I guess the multiprocessing under the dataloader is not suitable on preloaded very large dataset?

@xnnba @ptrblck i, I am having the same issue: iter(dataloader_train) is very slow. Even using an hdf5 dataset. This issue replicates during training, thus, my GPU usage % is ultra low, ~1%.

Did you come to a solution?

Any help would be appreciated.

1 Like

I have also implemented the Iterable dataset class and still the iter(…) is very slow…

How do you store the data (local SSD, network drive, etc.)?
Also, is the first iteration slow or all of them?
Have a look at this post for some background information.

@ptrblck I have SSD, I’m on Windows (I know…), reading hdf5 file is very fast, when I feed it, either, to the map or iterable dataset class, then to the data loader, and then iter-ating it, it’s very slow, then next() calls are all equally very slow too…

Note: For what its worth, running some torchvison.dataset, i.e. MNIST from pytorch *.pt file, it runs pretty fast.

Are you sure you are reading the content of the hdf5 file or are you just initializing it?
Could you post a small code snippet showing, how you open the file and access it?

@ptrblck Sure, I actually thought of reading the hdf5 file outside the Dataset class, here it is:

train_hf = File('train_images_labels.h5', 'r')

class IterableDataset(pt.utils.data.IterableDataset):
    def __init__(self, train_images_file):
        super().__init__()
        self.hf = train_images_file

    def __iter__(self):
        return self
    
    def __next__(self):
        idx = np.random.randint(0, len(self.hf['images'])) # random for testing purposes
        return ( self.hf['images'][idx], self.hf['labels'][idx] )
    
batch_size = 2 # takes about 1 second for each sample, i.e. batch_size = 64 => ~64 secs... same for next calls

train_dataset = IterableDataset(train_hf)
print('done1')
train_loader = pt.utils.data.DataLoader(train_dataset, batch_size=batch_size)
print('done2')

iterator = iter(train_loader)

next(iterator).shape
print('done3')
next(iterator).shape
print('done4')

train_hf.__bool__()
train_hf.close()
train_hf.__bool__()

Note: my hdf5 dataset is a bunch of images converted to numpy arrays.
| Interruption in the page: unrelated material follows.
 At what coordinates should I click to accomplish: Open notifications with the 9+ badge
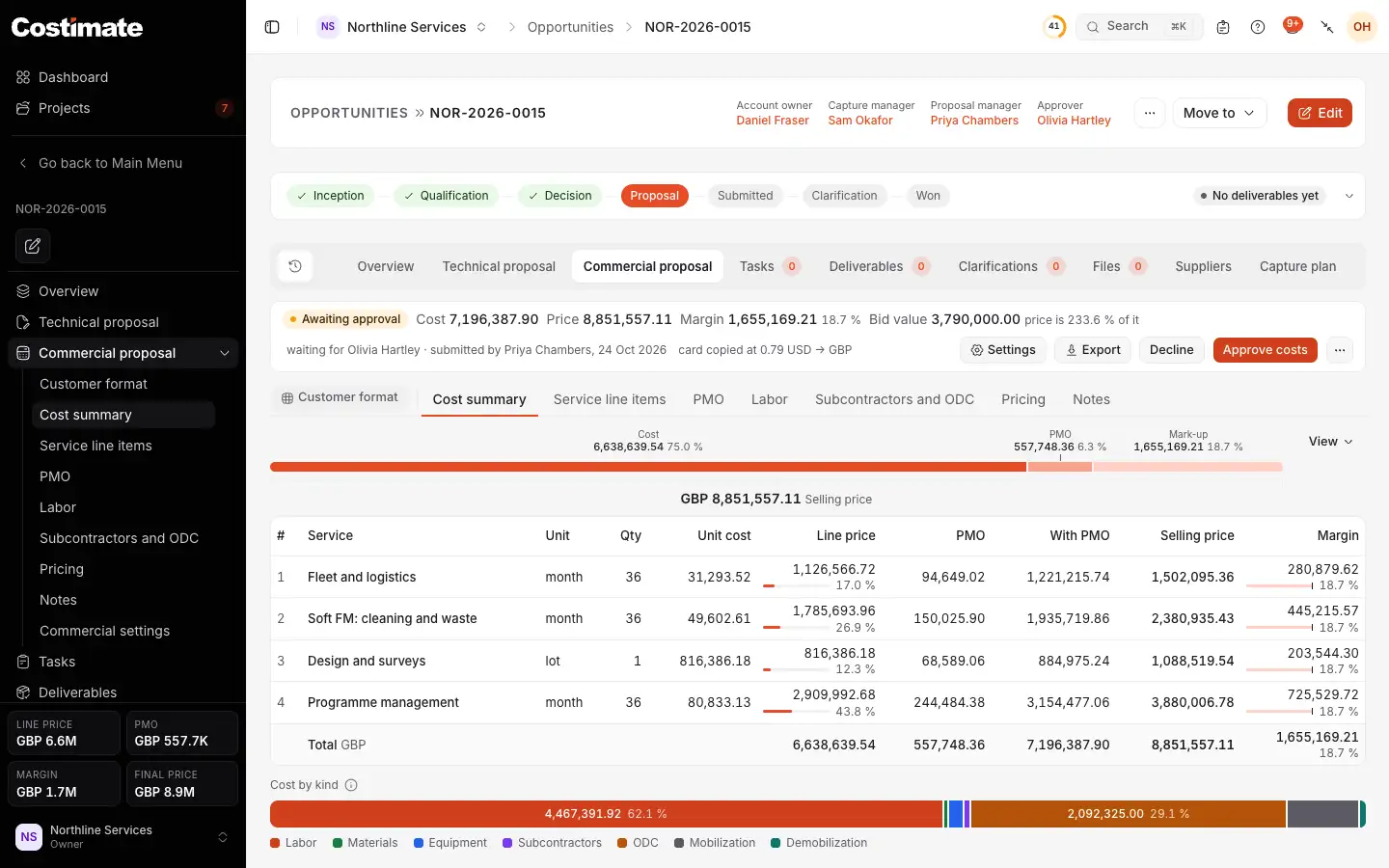click(x=1293, y=26)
Thanks for the code snippet!
I think the File() might just open the file handle, but not actually read the data from your disk, which might be performed in the indexing.
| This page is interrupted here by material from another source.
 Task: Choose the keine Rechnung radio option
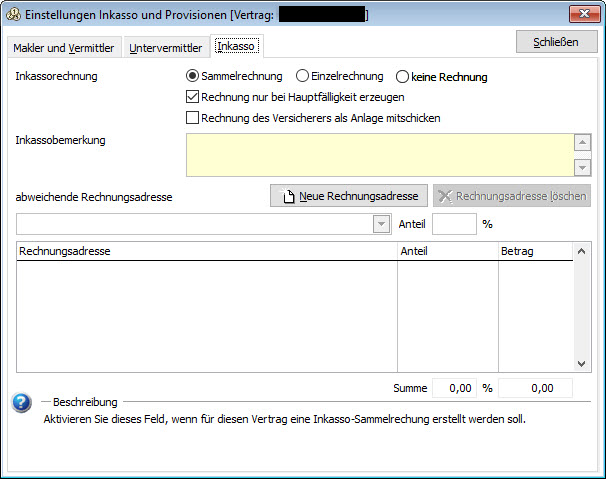[x=403, y=76]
I’ve created this dummy code snippet to play around with it a bit:

# Setup
d1 = np.random.random(size = (1000,1000, 100))
hf = h5py.File('data.h5', 'w')
hf.create_dataset('dataset_1', data=d1)
hf.close()

# Load
t0 = time.time()
hf = h5py.File('data.h5', 'r')
t1 = time.time()
print('open took {:.3f}ms'.format((t1-t0)*1000))

t0 = time.time()
n1 = hf.get('dataset_1')
t1 = time.time()
print('get took {:.3f}ms'.format((t1-t0)*1000))

t0 = time.time()
n1 = np.array(n1)
t1 = time.time()
print('reading array took {:.3f}ms'.format((t1-t0)*1000))

t0 = time.time()
data = hf['dataset_1']
t1 = time.time()
print('get took {:.3f}ms'.format((t1-t0)*1000))

nb_iters = 100
t0 = time.time()
for idx in np.random.randint(0, 1000, (nb_iters,)):
    x = data[idx]
t1 = time.time()
print('random index takes {:.3f}ms per index'.format((t1 - t0)/nb_iters * 1000))

I’m no expert in using hdf5, but I it seems that the indexing takes a lot more time than the reading of the file, which might point to lazy loading.

This seems to match @rasbt’s post.

Thanks. Will look into it. Will also try other methods. Thanks again!